Provided data
§

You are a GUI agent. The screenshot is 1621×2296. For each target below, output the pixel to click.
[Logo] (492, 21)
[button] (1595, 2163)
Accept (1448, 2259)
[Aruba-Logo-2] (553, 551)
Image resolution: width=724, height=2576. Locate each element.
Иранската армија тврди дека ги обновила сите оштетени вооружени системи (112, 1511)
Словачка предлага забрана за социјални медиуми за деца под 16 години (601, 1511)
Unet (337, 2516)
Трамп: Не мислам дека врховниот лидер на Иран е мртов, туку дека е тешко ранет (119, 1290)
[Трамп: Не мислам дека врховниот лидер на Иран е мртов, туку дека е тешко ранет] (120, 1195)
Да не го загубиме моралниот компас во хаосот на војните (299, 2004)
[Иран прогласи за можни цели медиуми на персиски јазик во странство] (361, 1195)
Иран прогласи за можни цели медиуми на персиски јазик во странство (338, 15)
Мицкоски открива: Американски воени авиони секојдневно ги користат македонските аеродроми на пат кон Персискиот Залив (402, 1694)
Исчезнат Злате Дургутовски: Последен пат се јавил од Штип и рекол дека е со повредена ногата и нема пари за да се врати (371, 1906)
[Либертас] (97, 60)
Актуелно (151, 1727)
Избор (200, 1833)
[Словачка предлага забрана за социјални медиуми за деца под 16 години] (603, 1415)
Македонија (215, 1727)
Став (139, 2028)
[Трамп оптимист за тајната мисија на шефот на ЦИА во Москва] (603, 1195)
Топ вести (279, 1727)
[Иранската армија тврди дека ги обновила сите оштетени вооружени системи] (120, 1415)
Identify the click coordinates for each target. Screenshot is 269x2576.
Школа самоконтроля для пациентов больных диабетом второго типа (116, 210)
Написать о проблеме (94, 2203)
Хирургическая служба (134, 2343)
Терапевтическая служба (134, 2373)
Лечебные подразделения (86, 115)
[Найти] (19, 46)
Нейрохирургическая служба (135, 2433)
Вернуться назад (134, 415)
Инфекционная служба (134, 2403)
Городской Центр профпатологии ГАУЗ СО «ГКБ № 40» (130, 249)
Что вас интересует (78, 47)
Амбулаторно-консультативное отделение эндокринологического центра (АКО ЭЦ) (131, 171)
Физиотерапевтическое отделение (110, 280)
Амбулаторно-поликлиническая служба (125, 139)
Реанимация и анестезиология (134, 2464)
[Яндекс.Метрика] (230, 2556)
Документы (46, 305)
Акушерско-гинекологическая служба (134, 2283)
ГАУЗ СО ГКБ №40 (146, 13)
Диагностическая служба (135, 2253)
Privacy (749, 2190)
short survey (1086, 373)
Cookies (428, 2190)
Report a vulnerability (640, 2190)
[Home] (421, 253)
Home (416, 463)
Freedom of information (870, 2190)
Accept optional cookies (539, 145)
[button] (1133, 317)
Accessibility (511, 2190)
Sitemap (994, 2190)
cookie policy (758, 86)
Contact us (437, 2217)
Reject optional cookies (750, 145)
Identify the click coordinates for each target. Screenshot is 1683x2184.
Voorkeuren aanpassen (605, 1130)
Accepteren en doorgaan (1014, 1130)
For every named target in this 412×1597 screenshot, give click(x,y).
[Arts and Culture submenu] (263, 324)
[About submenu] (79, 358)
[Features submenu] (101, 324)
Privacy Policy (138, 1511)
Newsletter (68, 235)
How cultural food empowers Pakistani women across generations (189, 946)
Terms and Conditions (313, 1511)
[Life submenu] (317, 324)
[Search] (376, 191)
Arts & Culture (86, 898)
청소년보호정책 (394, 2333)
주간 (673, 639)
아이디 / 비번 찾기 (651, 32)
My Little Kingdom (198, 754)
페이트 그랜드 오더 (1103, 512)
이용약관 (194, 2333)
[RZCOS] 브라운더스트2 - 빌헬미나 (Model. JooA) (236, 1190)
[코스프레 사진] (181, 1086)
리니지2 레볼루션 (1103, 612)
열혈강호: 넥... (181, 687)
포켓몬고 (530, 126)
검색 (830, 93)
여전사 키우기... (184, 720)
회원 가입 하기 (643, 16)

§

Task item
From the records above, extract exactly and only the lines that begin at the line with "Report a vulnerability (640, 2190)" and stop after the line with "For every named".

Response area
Report a vulnerability (640, 2190)
[Home] (421, 253)
Home (416, 463)
Freedom of information (870, 2190)
Accept optional cookies (539, 145)
[button] (1133, 317)
Accessibility (511, 2190)
Sitemap (994, 2190)
cookie policy (758, 86)
Contact us (437, 2217)
Reject optional cookies (750, 145)
Identify the click coordinates for each target. Screenshot is 1683x2184.
Voorkeuren aanpassen (605, 1130)
Accepteren en doorgaan (1014, 1130)
For every named target in this 412×1597 screenshot, give click(x,y).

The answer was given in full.